Over a month after the Ivy League announced its decision to cancel fall athletics, bigger and more recognizable conferences are finally following suit. But not if a certain former Quaker has anything to do with it.
The Big Ten and Pac-12 have announced that they will cancel their seasons, and the other Power 5 conferences will be meeting this week to decide the fates of their seasons. Unhappy with these plans, President and 1968 Wharton graduate Donald Trump has joined the wave of fans and athletes who are attempting to salvage the season.
In an interview on FoxSports Tuesday, Trump said that cancelling the season would be a “tragic mistake,” also briefly bringing up his college experience.
"I never really did the big time college football. I went to an Ivy League school, it wasn't really quite the same [as LSU or Alabama]," said Trump.
His comment about not having a college football experience is interesting, considering that Penn has the oldest collegiate football stadium in the country and it averaged 11,004 fans per home game in 1967, his senior year.
While he probably meant that he didn’t go to a traditional football powerhouse such as Penn State or Michigan, where attendances average over 100,000 and the experience is admittedly different, he may have come away from Penn with this feeling because he may not have had much of a college football experience at all.

Collected data:
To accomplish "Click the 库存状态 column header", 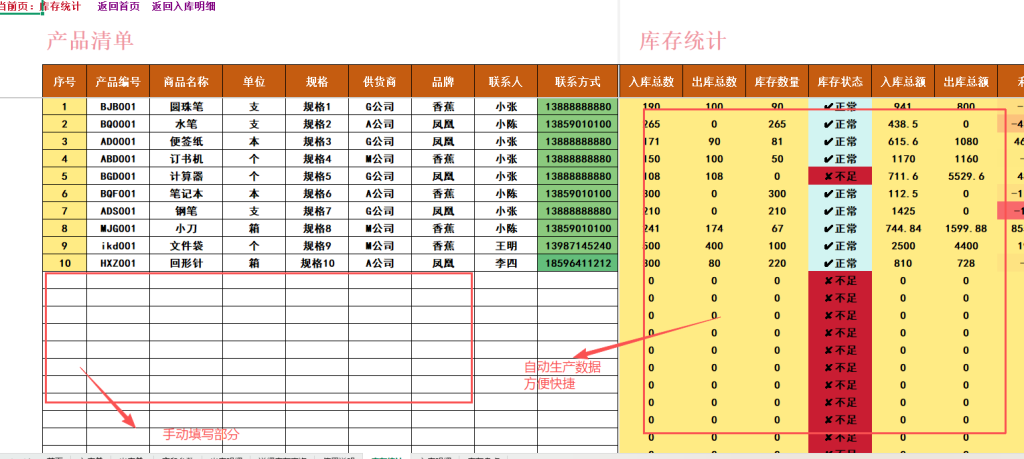I will pos(839,82).
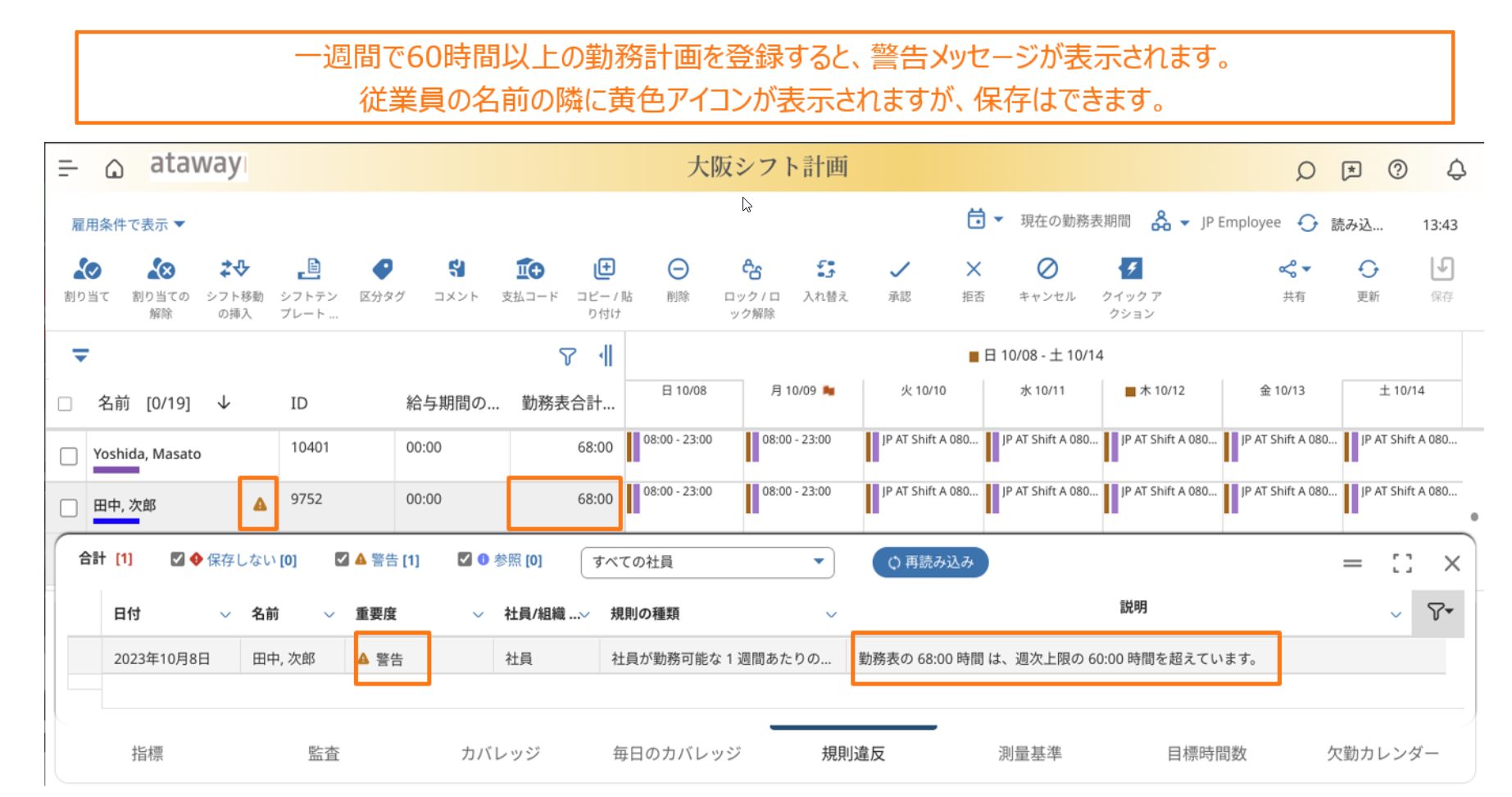Click the 承認 approve button
This screenshot has height=797, width=1512.
pos(899,270)

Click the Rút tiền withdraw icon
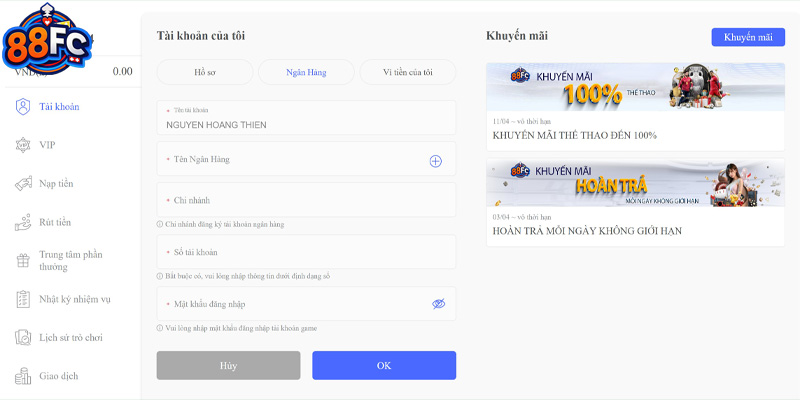click(x=22, y=222)
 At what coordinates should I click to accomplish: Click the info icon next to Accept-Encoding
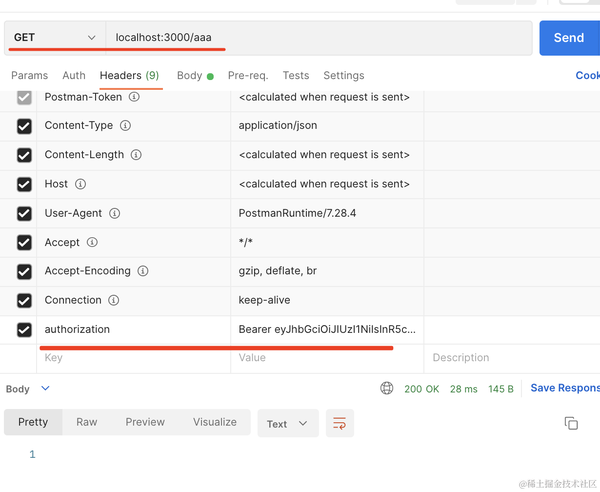coord(143,271)
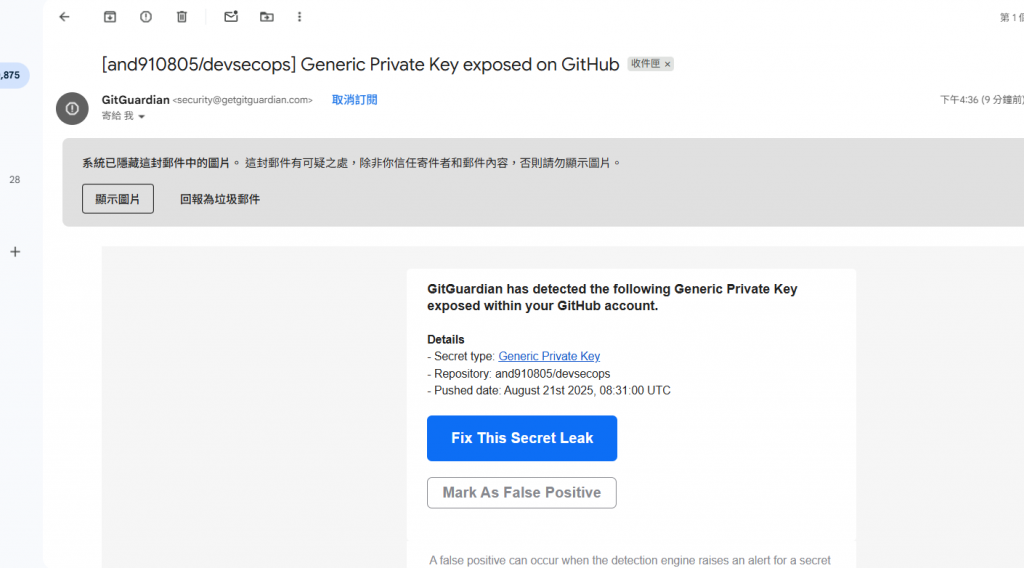Image resolution: width=1024 pixels, height=568 pixels.
Task: Click the plus icon in left sidebar
Action: pos(15,252)
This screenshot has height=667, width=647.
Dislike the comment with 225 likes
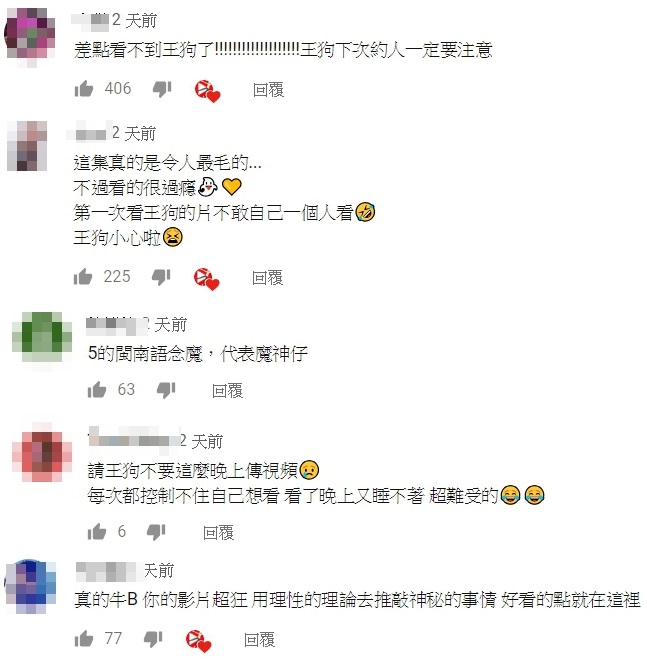click(161, 277)
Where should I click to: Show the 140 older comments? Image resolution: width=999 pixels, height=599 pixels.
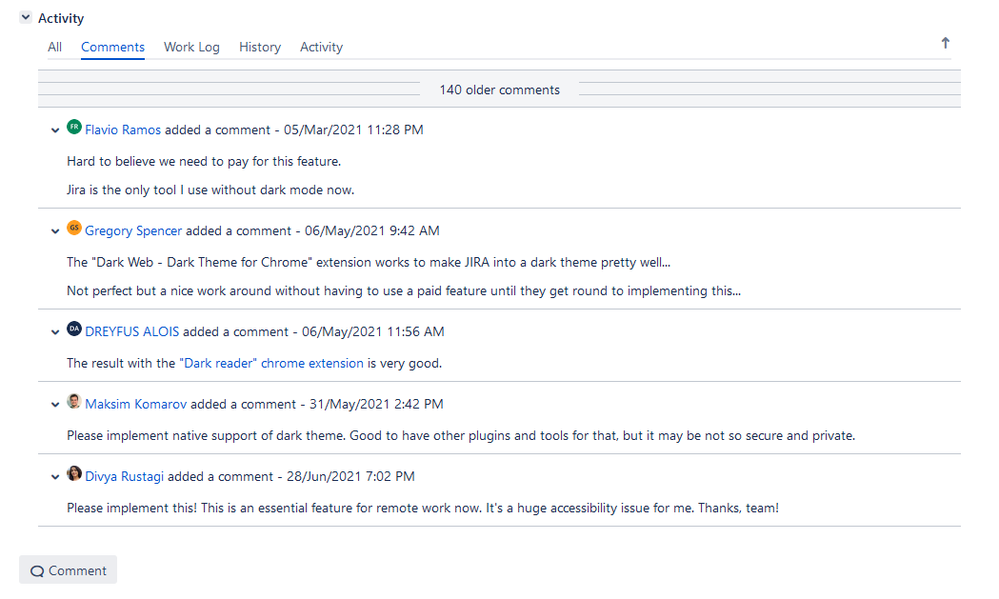pos(499,89)
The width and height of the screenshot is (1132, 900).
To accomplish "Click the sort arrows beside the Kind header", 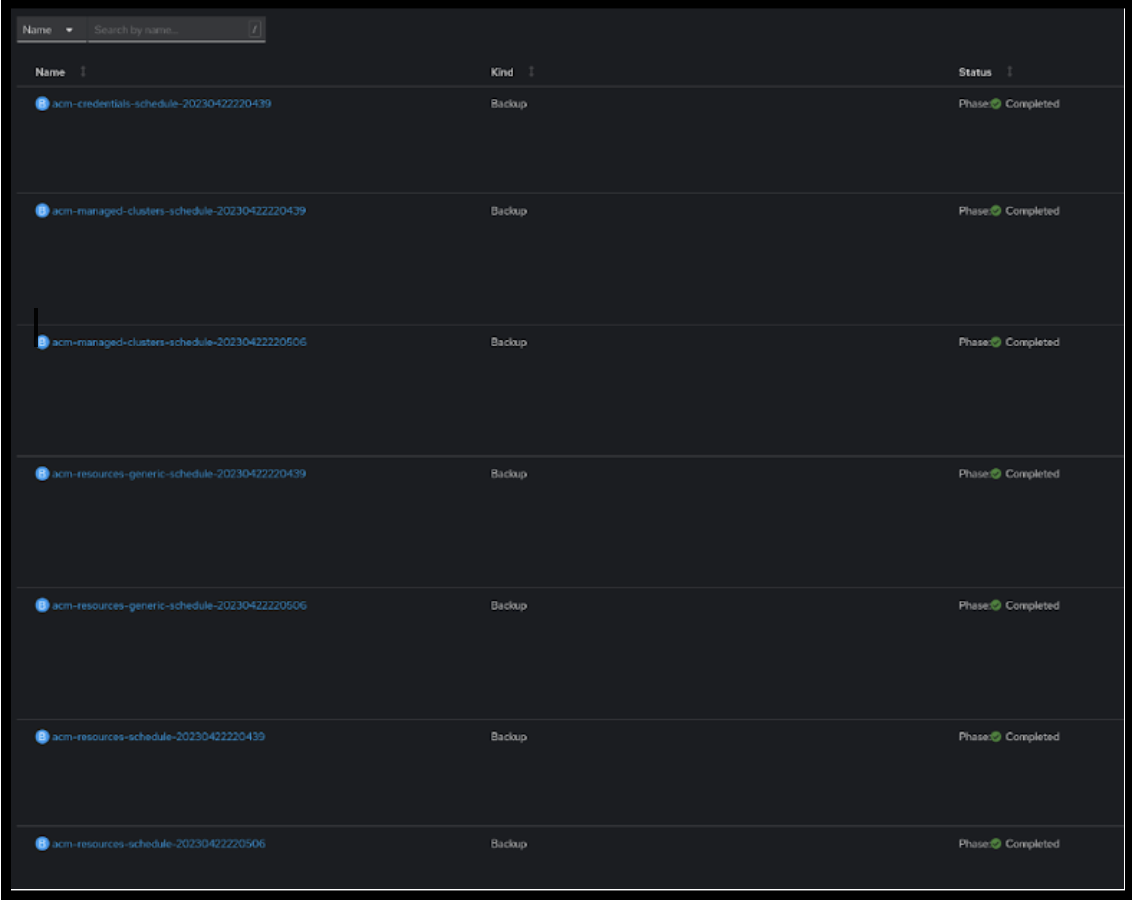I will [531, 72].
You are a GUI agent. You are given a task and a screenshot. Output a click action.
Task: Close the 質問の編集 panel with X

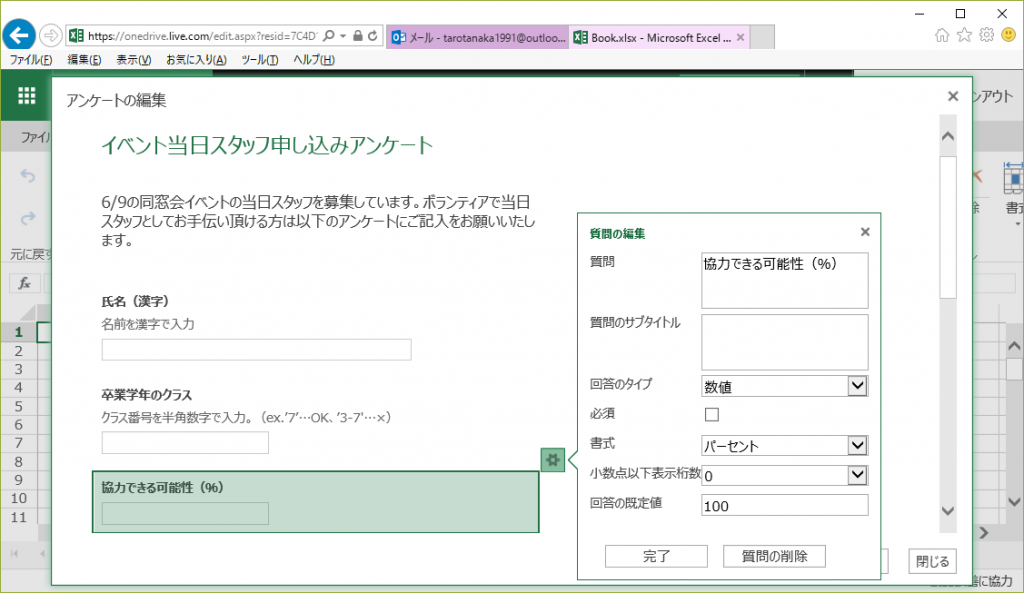(865, 232)
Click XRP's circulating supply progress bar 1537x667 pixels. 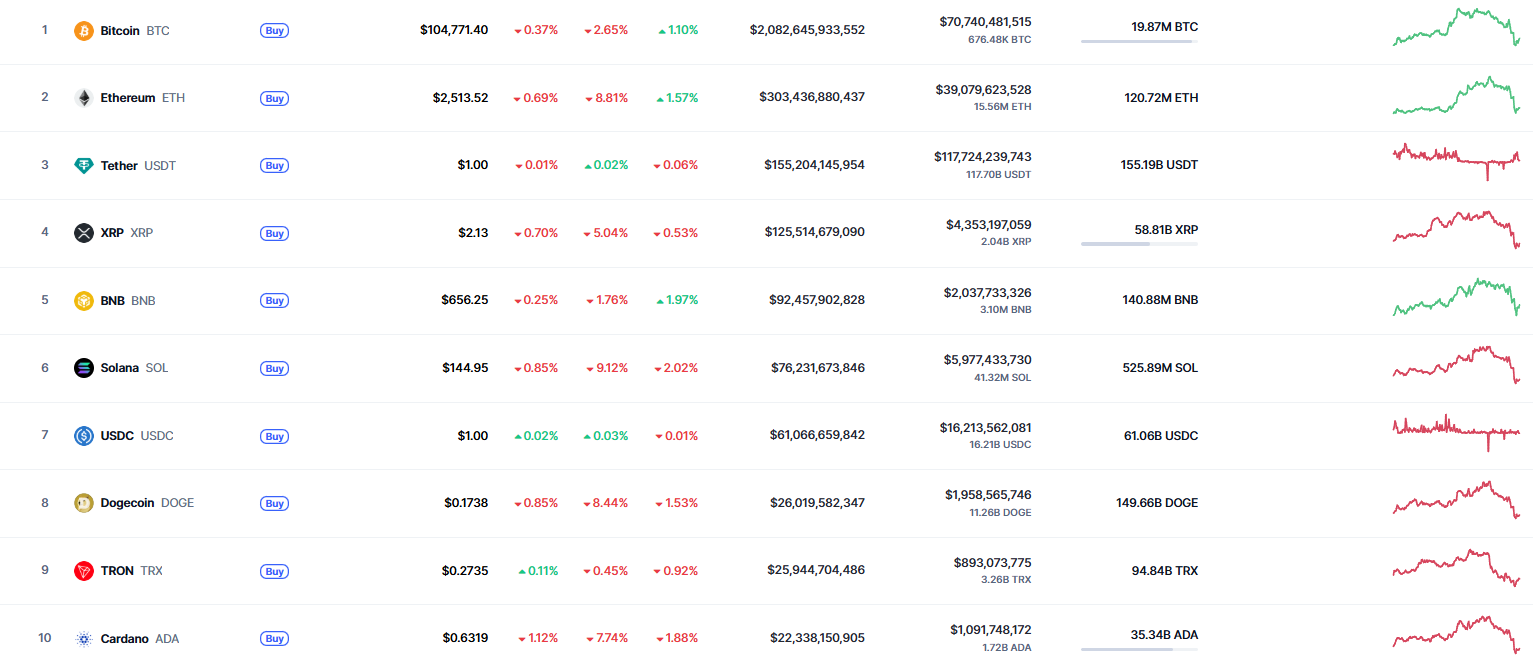point(1138,243)
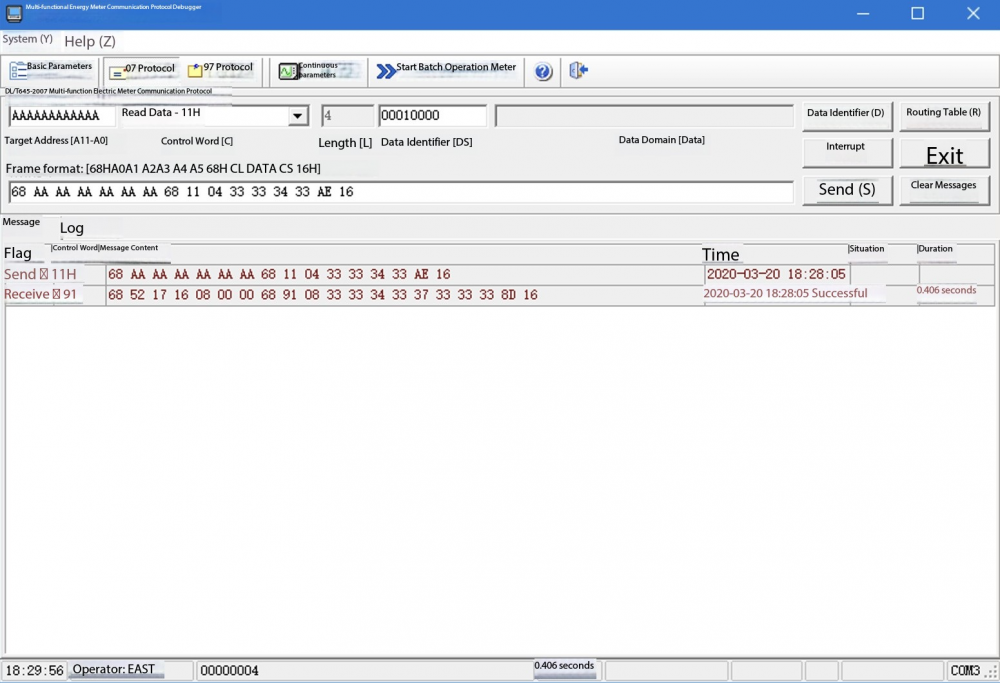Viewport: 1000px width, 683px height.
Task: Open the Data Identifier (D) dialog
Action: coord(845,115)
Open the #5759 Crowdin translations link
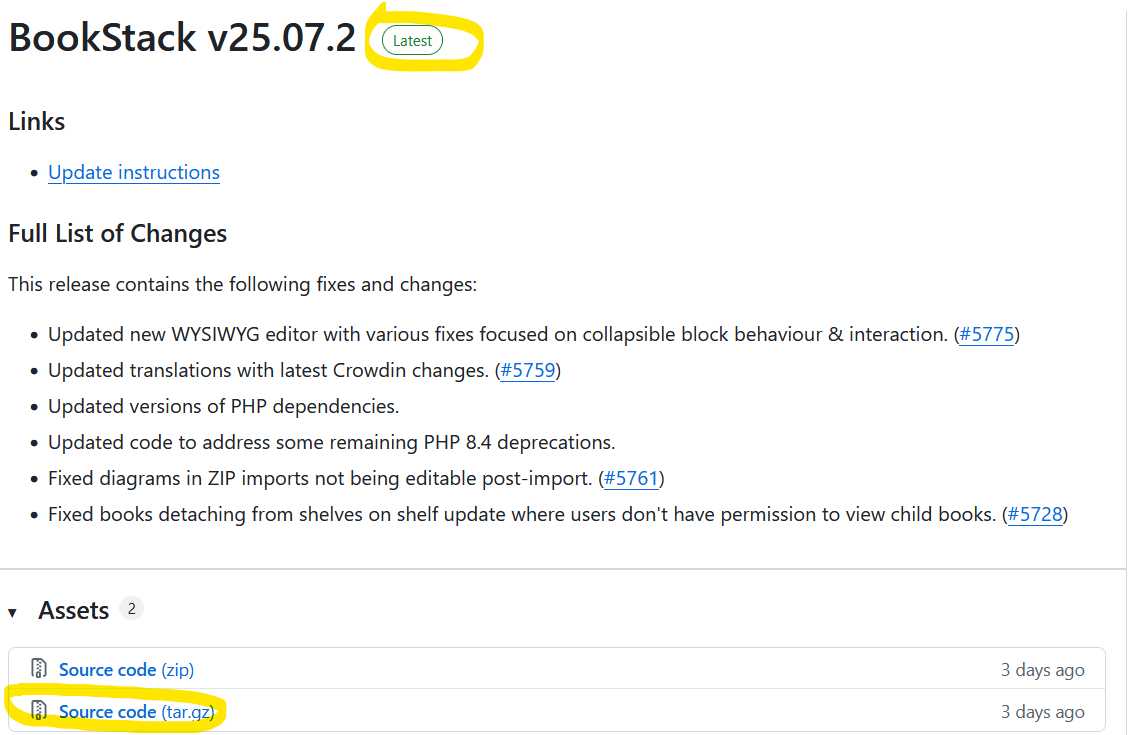 [527, 370]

Exercises to complete:
1 > Print the passage of the article on the college football cancellations above, beginning at the words "In an interview" and ending after the words "his college experience.".
2 > According to the article on the college football cancellations, what was Penn's average attendance per home game in 1967?

Exercise results:
1 >
In an interview on FoxSports Tuesday, Trump said that cancelling the season would be a “tragic mistake,” also briefly bringing up his college experience.

2 > 11,004 fans per home game.